Assignment
Identify all lines of the data containing the string "first" and copy them.

Records to use
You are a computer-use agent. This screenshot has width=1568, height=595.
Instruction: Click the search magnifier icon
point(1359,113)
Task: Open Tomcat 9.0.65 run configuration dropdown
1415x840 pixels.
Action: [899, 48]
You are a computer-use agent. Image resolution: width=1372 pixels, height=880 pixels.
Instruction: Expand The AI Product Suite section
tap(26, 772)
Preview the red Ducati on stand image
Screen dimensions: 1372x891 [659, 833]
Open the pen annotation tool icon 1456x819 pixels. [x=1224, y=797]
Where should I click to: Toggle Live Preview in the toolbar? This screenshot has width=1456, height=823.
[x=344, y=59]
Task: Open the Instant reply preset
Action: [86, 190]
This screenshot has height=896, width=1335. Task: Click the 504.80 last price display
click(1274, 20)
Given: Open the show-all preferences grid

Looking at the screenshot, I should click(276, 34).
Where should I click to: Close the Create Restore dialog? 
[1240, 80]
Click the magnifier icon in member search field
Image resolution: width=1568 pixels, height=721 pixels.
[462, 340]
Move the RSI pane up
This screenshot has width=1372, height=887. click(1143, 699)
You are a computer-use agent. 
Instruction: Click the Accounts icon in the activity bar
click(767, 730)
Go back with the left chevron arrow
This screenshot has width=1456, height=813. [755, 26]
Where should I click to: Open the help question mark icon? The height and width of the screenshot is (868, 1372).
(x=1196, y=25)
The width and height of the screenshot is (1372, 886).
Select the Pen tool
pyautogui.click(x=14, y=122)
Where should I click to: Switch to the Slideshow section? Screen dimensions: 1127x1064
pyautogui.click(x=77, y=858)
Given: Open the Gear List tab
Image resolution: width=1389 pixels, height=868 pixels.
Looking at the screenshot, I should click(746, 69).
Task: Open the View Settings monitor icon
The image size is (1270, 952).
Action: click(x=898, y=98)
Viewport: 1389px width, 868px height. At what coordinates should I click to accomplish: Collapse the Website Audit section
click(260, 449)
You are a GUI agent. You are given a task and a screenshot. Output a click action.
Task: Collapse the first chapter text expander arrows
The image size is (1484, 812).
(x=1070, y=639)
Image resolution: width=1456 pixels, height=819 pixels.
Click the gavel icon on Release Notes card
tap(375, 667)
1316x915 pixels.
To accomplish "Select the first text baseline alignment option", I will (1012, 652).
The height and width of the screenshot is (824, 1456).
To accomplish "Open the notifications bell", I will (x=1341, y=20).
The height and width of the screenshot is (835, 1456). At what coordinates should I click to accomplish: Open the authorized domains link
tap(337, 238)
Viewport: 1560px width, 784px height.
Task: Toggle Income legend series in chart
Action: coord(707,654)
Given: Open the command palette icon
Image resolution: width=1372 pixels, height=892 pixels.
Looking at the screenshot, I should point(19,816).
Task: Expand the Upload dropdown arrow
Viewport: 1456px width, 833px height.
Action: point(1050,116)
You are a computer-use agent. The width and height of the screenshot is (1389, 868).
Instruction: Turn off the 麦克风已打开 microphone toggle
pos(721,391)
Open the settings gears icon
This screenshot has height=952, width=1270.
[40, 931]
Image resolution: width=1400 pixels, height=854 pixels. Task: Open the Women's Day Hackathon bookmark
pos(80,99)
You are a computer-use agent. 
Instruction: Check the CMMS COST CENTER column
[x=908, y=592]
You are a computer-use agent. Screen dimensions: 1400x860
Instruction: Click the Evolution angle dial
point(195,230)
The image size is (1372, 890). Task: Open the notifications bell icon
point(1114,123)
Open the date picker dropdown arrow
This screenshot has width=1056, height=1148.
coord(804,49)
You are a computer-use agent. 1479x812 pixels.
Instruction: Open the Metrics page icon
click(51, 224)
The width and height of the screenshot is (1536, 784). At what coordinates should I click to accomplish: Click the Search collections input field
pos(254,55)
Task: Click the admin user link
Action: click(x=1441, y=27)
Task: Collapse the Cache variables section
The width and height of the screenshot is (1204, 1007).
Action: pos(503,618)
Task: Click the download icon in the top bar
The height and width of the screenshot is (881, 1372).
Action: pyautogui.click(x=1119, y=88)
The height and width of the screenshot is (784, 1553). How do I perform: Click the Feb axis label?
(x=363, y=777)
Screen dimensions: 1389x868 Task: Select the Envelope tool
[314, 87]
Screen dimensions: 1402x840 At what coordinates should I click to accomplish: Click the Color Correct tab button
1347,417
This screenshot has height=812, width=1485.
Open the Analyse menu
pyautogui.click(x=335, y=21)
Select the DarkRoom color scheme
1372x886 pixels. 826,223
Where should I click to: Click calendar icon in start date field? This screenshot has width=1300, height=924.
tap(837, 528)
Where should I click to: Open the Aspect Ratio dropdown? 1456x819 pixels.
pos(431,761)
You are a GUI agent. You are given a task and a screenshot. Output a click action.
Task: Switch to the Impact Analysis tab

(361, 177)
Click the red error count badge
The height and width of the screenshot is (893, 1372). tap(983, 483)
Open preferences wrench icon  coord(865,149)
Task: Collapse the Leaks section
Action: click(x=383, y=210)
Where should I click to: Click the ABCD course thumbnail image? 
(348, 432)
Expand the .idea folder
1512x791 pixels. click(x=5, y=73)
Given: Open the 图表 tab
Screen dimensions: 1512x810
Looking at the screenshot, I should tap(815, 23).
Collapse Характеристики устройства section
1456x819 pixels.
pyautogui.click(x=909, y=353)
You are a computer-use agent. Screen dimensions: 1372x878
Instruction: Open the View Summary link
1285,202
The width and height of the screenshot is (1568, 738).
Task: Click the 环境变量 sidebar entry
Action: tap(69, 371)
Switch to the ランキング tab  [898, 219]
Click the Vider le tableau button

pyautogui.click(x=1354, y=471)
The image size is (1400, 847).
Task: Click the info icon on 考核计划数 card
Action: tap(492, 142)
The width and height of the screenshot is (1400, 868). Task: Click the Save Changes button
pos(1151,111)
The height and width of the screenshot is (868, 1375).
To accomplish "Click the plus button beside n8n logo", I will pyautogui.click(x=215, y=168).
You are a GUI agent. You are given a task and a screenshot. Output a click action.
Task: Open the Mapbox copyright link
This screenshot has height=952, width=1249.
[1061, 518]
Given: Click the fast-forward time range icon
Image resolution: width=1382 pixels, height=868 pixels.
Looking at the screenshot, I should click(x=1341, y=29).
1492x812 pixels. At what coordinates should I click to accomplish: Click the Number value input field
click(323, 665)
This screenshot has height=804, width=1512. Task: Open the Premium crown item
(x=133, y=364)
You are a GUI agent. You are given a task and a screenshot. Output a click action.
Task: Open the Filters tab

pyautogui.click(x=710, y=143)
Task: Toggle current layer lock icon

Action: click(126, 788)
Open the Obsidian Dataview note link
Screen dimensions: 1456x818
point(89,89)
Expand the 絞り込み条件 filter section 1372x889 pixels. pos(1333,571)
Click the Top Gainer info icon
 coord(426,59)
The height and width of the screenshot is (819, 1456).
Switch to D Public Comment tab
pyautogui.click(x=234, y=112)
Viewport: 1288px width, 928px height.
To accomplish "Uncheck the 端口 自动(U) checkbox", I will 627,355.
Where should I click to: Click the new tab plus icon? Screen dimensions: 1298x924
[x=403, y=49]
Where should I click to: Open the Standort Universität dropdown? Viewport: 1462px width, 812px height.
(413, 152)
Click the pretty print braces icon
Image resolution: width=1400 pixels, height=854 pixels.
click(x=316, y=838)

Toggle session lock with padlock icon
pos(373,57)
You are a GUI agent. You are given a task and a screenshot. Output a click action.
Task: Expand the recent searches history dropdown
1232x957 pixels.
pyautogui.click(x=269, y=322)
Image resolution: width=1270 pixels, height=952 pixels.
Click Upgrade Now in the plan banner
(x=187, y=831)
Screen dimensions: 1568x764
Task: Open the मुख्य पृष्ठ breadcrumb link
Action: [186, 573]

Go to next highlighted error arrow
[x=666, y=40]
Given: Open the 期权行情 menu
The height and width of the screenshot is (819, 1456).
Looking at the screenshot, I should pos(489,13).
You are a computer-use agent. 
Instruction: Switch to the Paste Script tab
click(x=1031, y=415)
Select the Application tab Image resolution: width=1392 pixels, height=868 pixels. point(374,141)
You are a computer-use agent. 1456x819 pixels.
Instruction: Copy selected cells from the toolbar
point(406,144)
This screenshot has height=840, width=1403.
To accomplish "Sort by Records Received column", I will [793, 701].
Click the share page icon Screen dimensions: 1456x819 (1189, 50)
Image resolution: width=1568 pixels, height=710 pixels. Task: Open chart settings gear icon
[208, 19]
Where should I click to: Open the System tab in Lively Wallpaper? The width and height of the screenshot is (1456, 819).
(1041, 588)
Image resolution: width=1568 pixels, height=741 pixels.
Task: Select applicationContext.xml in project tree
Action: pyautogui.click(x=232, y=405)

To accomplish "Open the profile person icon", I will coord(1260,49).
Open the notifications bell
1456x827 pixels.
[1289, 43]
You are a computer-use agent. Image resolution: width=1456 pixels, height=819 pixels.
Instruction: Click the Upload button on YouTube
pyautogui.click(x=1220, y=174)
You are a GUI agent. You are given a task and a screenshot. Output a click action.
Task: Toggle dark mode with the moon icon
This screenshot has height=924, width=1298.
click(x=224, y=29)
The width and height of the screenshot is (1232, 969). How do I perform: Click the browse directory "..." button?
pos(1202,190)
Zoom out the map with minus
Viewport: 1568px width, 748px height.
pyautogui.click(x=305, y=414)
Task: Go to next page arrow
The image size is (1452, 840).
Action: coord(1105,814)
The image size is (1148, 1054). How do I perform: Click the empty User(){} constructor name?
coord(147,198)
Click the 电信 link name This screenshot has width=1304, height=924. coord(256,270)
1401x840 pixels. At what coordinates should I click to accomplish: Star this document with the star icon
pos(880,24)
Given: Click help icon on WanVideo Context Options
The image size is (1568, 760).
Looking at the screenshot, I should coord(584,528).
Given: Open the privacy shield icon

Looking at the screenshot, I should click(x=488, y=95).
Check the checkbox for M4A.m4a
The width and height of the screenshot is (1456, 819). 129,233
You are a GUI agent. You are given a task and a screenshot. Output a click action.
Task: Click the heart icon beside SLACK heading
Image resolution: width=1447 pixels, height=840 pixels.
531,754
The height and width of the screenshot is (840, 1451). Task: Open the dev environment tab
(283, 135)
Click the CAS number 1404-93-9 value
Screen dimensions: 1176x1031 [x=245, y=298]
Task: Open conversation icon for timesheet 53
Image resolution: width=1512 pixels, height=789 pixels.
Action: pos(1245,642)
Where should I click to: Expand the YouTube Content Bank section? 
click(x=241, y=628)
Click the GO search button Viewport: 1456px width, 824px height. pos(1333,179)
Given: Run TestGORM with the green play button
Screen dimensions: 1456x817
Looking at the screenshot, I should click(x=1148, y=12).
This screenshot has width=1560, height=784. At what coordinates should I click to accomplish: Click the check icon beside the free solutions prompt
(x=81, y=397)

Written solution
Task: Collapse the first chapter text expander arrows
To accomplish "Select the first text baseline alignment option", I will (1012, 652).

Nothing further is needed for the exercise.